— EXERCISE REQUIREMENTS —
Where the line with "Image resolution: width=406, height=2576." appears below, start writing out lines exactly, and finish with the line with "Home (22, 152)", which is included; write out nothing else.

— Collected data entries —
____________

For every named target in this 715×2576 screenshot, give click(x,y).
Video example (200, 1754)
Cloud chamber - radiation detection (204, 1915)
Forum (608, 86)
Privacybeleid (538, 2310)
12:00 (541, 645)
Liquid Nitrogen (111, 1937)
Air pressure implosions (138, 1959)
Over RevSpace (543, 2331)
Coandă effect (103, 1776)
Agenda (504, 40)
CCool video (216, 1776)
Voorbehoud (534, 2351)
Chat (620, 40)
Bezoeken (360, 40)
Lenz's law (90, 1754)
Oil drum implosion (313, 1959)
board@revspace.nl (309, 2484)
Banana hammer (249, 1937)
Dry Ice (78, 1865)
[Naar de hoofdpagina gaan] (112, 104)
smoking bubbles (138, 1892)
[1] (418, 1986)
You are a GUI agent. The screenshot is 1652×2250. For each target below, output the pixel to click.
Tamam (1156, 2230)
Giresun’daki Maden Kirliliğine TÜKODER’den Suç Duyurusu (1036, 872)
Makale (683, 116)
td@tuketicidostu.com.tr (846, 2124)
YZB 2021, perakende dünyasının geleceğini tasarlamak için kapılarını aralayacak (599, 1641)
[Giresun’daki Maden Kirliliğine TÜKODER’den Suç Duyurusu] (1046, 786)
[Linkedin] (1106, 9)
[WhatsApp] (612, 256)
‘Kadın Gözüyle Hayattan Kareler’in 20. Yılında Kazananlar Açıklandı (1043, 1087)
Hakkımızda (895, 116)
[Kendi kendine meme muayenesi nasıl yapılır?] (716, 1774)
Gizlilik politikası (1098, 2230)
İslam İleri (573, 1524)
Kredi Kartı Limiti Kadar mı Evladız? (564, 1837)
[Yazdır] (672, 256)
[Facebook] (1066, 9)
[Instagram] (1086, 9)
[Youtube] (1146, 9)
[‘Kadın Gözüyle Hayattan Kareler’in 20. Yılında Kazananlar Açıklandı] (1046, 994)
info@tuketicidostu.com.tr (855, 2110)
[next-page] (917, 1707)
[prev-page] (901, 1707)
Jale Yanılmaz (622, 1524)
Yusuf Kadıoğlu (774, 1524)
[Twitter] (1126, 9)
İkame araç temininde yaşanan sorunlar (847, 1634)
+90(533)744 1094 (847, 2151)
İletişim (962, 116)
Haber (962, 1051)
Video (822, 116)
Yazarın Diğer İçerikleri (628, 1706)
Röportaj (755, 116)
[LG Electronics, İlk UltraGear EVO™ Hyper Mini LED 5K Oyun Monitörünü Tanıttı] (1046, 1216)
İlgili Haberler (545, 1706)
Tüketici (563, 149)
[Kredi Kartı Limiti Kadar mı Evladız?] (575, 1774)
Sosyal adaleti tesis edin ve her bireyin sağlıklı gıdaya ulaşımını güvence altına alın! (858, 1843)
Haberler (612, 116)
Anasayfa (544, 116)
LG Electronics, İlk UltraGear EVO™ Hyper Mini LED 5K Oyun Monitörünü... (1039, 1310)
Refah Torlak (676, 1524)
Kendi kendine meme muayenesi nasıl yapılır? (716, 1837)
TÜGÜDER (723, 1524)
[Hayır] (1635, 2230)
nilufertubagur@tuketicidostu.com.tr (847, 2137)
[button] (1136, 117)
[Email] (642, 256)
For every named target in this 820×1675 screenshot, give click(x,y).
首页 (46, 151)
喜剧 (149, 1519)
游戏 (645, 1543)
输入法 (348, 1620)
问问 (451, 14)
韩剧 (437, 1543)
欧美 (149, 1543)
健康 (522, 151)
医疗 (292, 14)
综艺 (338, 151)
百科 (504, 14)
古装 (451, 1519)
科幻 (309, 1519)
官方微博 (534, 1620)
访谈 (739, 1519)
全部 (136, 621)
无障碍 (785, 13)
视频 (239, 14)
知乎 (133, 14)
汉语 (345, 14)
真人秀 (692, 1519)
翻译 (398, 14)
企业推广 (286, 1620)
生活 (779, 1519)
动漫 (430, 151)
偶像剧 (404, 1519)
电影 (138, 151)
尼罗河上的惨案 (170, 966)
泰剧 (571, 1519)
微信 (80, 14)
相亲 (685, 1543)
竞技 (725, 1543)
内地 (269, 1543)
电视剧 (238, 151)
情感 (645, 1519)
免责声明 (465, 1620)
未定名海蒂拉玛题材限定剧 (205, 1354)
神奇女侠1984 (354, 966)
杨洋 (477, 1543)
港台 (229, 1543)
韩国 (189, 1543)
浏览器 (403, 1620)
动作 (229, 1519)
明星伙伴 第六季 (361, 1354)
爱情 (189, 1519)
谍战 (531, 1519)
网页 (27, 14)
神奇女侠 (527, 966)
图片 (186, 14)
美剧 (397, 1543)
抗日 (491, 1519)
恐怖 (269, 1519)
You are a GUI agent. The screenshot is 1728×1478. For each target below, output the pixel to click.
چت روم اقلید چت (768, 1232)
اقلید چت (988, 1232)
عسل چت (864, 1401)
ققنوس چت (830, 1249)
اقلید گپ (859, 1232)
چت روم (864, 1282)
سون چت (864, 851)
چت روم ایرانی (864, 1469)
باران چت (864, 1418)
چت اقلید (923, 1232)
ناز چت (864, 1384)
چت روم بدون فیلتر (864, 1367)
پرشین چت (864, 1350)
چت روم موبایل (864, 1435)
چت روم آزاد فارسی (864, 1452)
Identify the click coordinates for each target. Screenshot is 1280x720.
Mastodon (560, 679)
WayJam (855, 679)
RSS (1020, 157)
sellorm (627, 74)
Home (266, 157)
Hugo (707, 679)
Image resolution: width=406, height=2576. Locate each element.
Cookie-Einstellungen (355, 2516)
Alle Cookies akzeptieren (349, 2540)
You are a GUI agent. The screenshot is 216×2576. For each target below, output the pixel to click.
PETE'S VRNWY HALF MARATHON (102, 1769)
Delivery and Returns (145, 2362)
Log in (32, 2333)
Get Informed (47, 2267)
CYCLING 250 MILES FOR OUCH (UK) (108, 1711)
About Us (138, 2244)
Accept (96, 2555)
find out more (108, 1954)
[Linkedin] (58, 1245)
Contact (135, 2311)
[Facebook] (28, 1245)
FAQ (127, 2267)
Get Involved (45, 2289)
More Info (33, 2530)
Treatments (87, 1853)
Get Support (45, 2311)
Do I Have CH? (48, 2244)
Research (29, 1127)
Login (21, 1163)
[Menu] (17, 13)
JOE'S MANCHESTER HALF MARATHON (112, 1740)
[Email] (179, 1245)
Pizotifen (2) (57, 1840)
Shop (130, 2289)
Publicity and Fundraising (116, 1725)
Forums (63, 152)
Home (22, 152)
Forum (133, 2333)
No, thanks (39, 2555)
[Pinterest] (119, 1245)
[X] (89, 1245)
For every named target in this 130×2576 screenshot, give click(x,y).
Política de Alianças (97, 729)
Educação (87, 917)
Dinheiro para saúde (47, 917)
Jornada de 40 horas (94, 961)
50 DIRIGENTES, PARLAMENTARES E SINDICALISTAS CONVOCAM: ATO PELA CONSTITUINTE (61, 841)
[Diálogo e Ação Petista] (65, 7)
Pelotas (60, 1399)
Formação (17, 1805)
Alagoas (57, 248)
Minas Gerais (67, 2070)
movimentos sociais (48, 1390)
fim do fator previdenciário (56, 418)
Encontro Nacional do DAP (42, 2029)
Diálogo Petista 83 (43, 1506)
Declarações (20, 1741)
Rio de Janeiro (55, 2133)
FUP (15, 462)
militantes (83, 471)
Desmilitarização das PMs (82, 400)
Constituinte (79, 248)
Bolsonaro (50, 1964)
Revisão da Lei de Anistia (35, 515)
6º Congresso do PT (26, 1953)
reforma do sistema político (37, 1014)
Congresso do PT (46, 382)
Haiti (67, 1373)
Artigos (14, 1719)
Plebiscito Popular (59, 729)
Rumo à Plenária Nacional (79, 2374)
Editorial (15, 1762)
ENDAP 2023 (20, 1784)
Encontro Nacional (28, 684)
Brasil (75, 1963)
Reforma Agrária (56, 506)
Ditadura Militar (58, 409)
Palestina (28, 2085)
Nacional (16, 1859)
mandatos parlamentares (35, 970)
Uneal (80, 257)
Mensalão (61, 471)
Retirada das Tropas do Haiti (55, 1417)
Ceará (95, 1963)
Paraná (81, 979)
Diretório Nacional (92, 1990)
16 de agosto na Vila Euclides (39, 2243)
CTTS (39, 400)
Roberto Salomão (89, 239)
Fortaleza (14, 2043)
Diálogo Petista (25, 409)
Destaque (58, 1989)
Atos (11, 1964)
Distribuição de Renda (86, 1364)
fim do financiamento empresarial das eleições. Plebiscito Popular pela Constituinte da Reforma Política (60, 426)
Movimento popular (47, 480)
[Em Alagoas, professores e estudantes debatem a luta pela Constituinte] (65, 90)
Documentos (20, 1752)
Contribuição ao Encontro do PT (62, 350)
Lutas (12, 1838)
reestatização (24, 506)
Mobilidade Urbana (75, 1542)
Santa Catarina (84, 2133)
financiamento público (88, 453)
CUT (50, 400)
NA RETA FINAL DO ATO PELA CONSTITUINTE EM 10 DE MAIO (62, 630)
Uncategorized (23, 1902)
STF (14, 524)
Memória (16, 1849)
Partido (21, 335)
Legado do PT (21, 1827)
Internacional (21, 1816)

____________

— EXPECTED OUTPUT —
Image resolution: width=406, height=2576. Locate each element.
Cookie-Einstellungen (355, 2516)
Alle Cookies akzeptieren (349, 2540)
You are a GUI agent. The screenshot is 216×2576. For each target below, output the pixel to click.
PETE'S VRNWY HALF MARATHON (102, 1769)
Delivery and Returns (145, 2362)
Log in (32, 2333)
Get Informed (47, 2267)
CYCLING 250 MILES FOR OUCH (UK) (108, 1711)
About Us (138, 2244)
Accept (96, 2555)
find out more (108, 1954)
[Linkedin] (58, 1245)
Contact (135, 2311)
[Facebook] (28, 1245)
FAQ (127, 2267)
Get Involved (45, 2289)
More Info (33, 2530)
Treatments (87, 1853)
Get Support (45, 2311)
Do I Have CH? (48, 2244)
Research (29, 1127)
Login (21, 1163)
[Menu] (17, 13)
JOE'S MANCHESTER HALF MARATHON (112, 1740)
[Email] (179, 1245)
Pizotifen (2) (57, 1840)
Shop (130, 2289)
Publicity and Fundraising (116, 1725)
Forums (63, 152)
Home (22, 152)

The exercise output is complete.